Market structure evolution is core to the development of private markets. I wrote about the importance of market structure innovation in a post in June 2022. These experiences have underpinned much of our investment thesis in alts at Broadhaven Ventures:
“A well-functioning market works when there is efficient and effective data and technology across the lifecycle of a trade or investment. As new markets are built, market structure requires technology innovation to create transactional efficiencies. A functioning market structure enables investors to have price discovery, invest or trade efficiently, and process, custody, and value trades and investments.
As market structure evolves, so too does liquidity. More participants come into a market that functions better.

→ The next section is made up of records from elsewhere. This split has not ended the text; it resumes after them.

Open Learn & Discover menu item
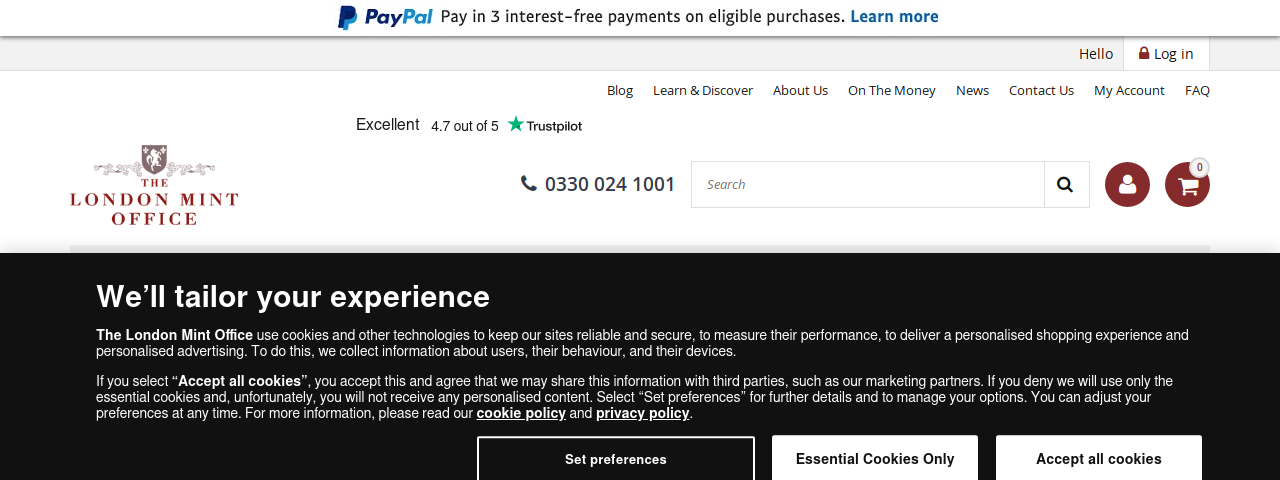[703, 90]
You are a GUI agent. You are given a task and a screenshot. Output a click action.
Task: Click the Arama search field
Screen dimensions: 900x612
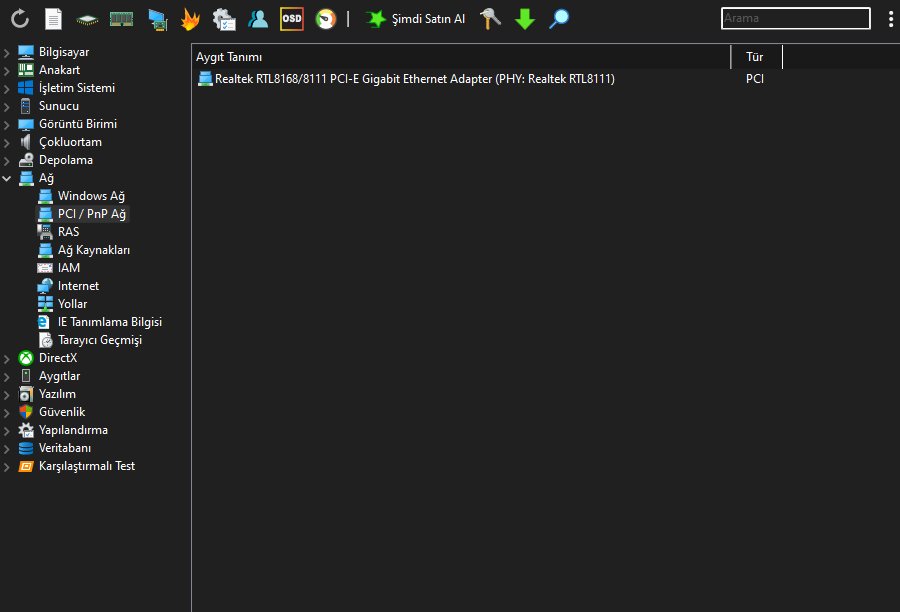pos(795,18)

Liquidity begets liquidity and the market grows. It happened in equities. It happened with listed derivatives.”
It’s now happening with alts.
Bain & Co. published a great report this week on the importance of continued innovation in market infrastructure for private markets. They chronicled the rise of individual investor demand for alts, citing that while individuals hold roughly 50% of global wealth, they only account for 16% of private assets under management. This demand must be met with corresponding technology innovation that makes it possible for both funds and investors (and their intermediaries, wealth managers) to easily handle the administrative and structural burdens currently present in private markets.
The alts evolution is happening in phases. Back in 2014, both alternative asset managers and individual investors were just beginning to wrap their heads around how and why they should work together. At iCapital, we had to educate investors on both the merits of private markets and the ways in which they could allocate to alts. There was no industry standard. There was very little talk about feeder funds that limited capital call requirements and had exceedingly low minimums (a trend that has recently become quite popular with GPs and platforms). And there were a host of challenges with distributing investment products, enabling investors to subscribe to private funds, processing and reporting on investments, and creating the connective tissue between funds, investors, custodians, and other market data providers.

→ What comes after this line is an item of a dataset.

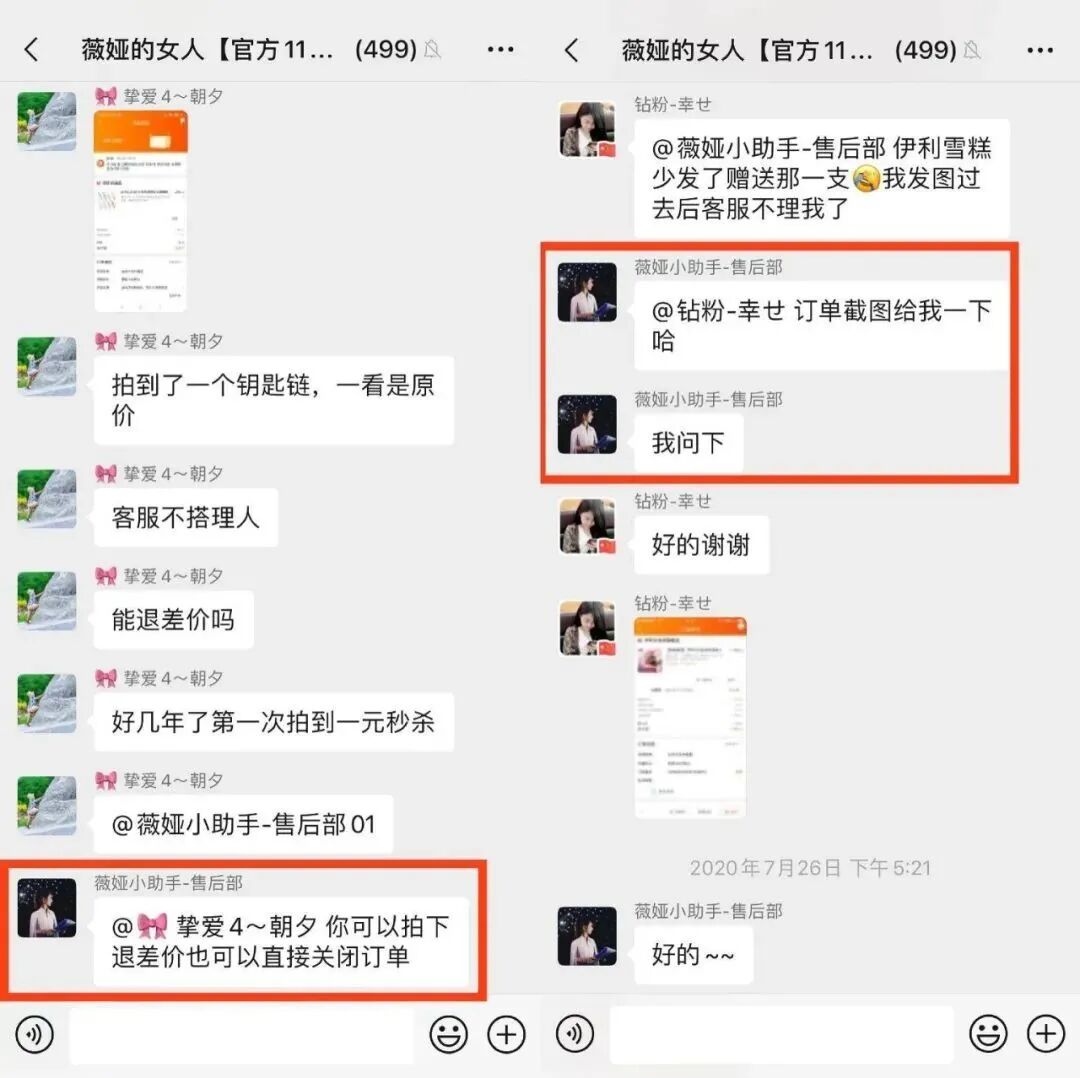Open emoji picker in left chat
Viewport: 1080px width, 1078px height.
[x=448, y=1034]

Fast forward to 2023 and the industry’s stakeholders are focused on how they can move towards a standardized, digital model. The race to be the platform in the middle of distribution of product is still being fought over, but it’s more or less controlled by a few large players, some of whom are significantly bigger in size and scale than others. iCapital, with ~$160B in assets, has put itself at the epicenter of private markets distribution to the wealth channel as both a technology provider and distribution platform. With the crystallization of market leaders in the pre-investment discovery, infrastructure, and execution of private asset investments, the next area for innovation is post-investment data solutions. Innovations that emerge from managing, tracking, and analyzing private markets data is a huge opportunity and one where we have been focused on for some time now at Broadhaven Ventures.
It’s great that founders, investors, and industry players are bringing market structure front and center to conversations about the future of private markets. Revolutions in markets take time — and it’s the evolutionary drumbeat of innovation that will enable it to happen.

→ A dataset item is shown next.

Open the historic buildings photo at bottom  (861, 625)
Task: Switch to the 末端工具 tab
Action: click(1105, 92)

AGM has created an Index to track the leading publicly traded alternative asset managers.
Some of the industry’s largest alternative asset managers are publicly traded — and their net inflows can serve as a window into how private markets are being perceived by investors and allocators who are allocating capital into alternative investments.
This week, we’ve included Man Group’s acquisition of $11.8B AUM US middle market private credit firm Varagon Capital Partners. Man’s controlling majority stake now values Varagon at $378.1M.
Varagon has delivered compound AUM growth of 13% over the three years to 31 December 2022. In 2022, Varagon generated total revenues of $116.3m and profit before tax of $30.9m.
AGM News of the Week
Articles we are reading
📝 The private credit ‘golden moment’ | Robin Wigglesworth, Financial Times
💡Alternative asset managers are looking to private credit as an area for growth. Hedge fund manager Man Group is the latest platform to make a foray into private credit, buying a controlling stake in Varagon Capital Partners, an $11.8B credit fund. The FT’s Robin Wigglesworth dives into how private credit has gone from a relative cottage industry over the past 12 years mainly focused on distressed debt (sub-$50B of capital raised on a yearly basis by private credit funds according to Preqin, Goldman Sachs Investment Research data) to a booming business that now raises over $250B annually in fresh capital. Morgan Stanley estimates that overall AUM in private credit has hit $1.5T. Why the growth? For investors, it’s the promise of smoother and stronger returns, with high single-digit or double-digit returns occurring over the past 10 years. However, there are risks lurking in private credit. Default rates are expected to rise, leading to limited recoveries and potential challenges to private credit portfolios. The linkage between private credit, private equity, and broader debt markets call into question how long the private credit party might last.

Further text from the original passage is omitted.